Nastassia C. Folkes
St Cloud,FL
Summary
Highly productive and efficient Senior Scientist and Validation Engineer with expertise in biotechnological techniques, data analysis, and experimental design. Recognized for exceptional critical thinking, problem-solving, and collaboration skills. Achieved success in process development initiatives and team projects.
Overview
12
12
years of professional experience
Work History
LEAD SENIOR PROCESS VALIDATION ENGINEER-PROCESS VALIDATION
PFIZER - OXFORD GLOBAL RESOURCES INC
Rocky Mount, NC
04.2023 - Current
- Lead team of 30+ Engineers in major process validation project (validation of new automated manufacturing facility, five new filling lines and new process validations processes for all products made at the site)
- Subject matter expert for Process Validation activities (commercial aseptic and terminally sterilized Solid Volume Parenteral drug products)
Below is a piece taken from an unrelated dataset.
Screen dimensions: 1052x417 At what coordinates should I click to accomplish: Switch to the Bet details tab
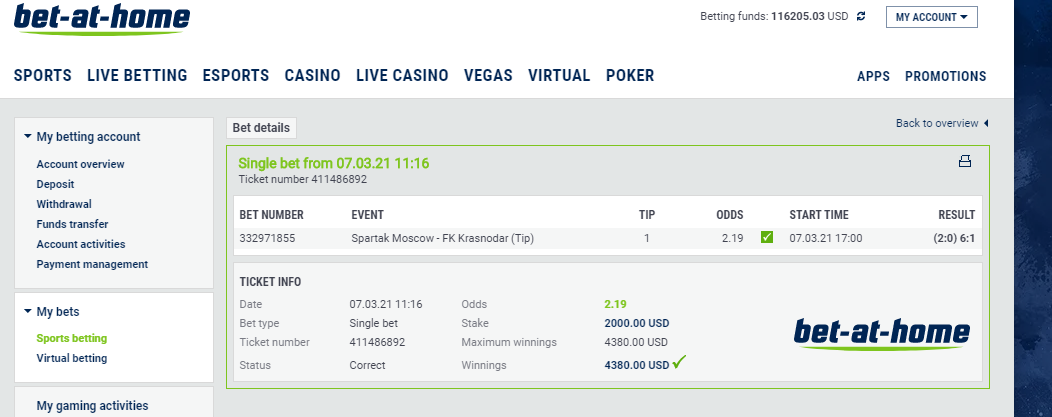pyautogui.click(x=261, y=127)
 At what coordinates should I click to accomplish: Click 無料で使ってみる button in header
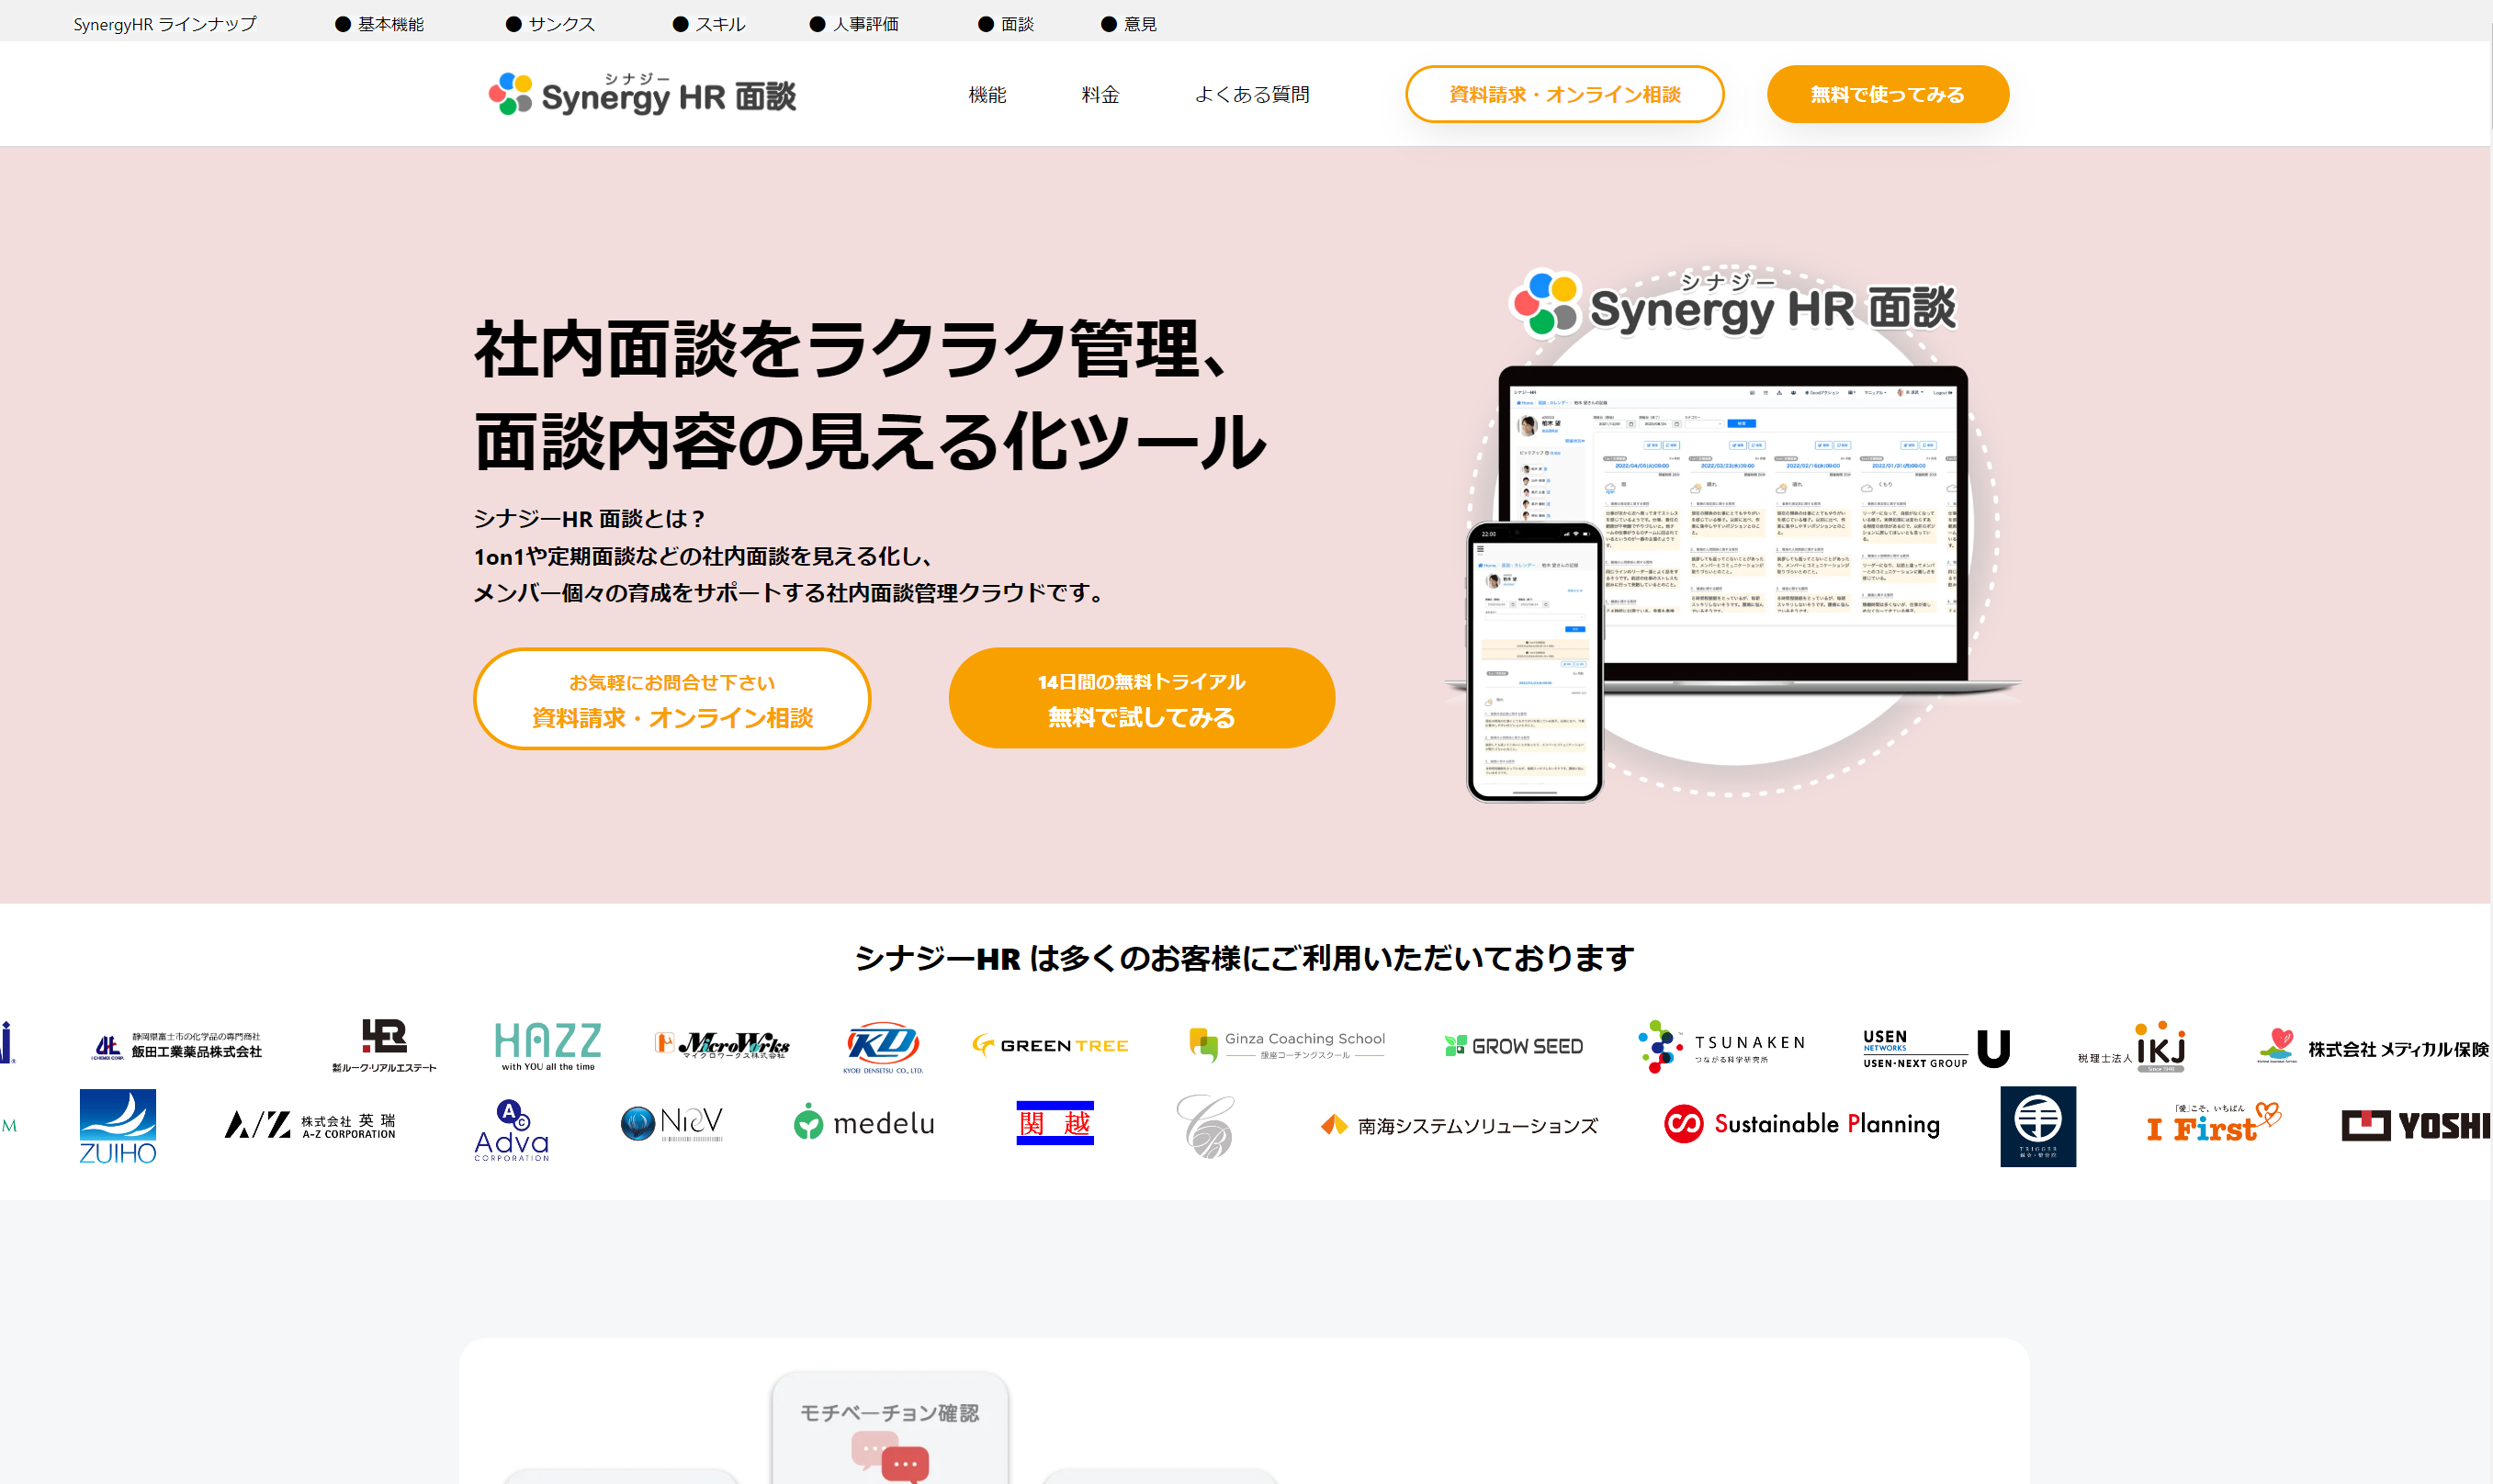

- Provide technical support to manufacturing and quality department for drug product questions (investigations, technical)
- Generate, review and execute PV Protocols, Batch records, data sheets and other GMP documents related to the Validation and Release of commercial drug product batches for sale in multiple markets
- Oversee process validation operations, sampling, scheduling, and ordering and delegate responsibilities
- Implement, initiate and oversee Change Controls and CAPA's and deviations
- Work in close collaboration with regulatory, project management, manufacturing, quality control and quality assurance
PROCESS DEVELOPMENT SCIENTIST III- MSAT PROCESS VALIDATION
LONZA HOUSTON INC - OXFORD GLOBAL RESOURCES INC
12.2021 - 12.2022
- Subject matter expert for CMO Fill Finish and Aseptic Qualifications Programs for Cell & Gene Therapy and Viral Vector Drug Products
- MSAT Process Validation lead for multiple projects, established process parameters and specifications required for the Drug Product fill finish vialing and sealing process
- Managed projects BOM/SAP, SOW changes, timelines and schedules
- Authored technical assessments regarding specification changes for raw materials and implemented process CAPA's and Change Controls (Trackwise)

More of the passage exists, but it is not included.